## What you should do:
Give back the full material exactly. Omit no line.
=== Materials provided ===
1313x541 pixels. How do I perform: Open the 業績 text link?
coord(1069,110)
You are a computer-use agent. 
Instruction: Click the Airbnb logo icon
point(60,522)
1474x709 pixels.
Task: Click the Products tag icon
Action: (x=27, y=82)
===
## Solved problem:
1313x541 pixels. How do I perform: Open the 業績 text link?
coord(1069,110)
You are a computer-use agent. 
Instruction: Click the Airbnb logo icon
point(60,522)
1474x709 pixels.
Task: Click the Products tag icon
Action: (x=27, y=82)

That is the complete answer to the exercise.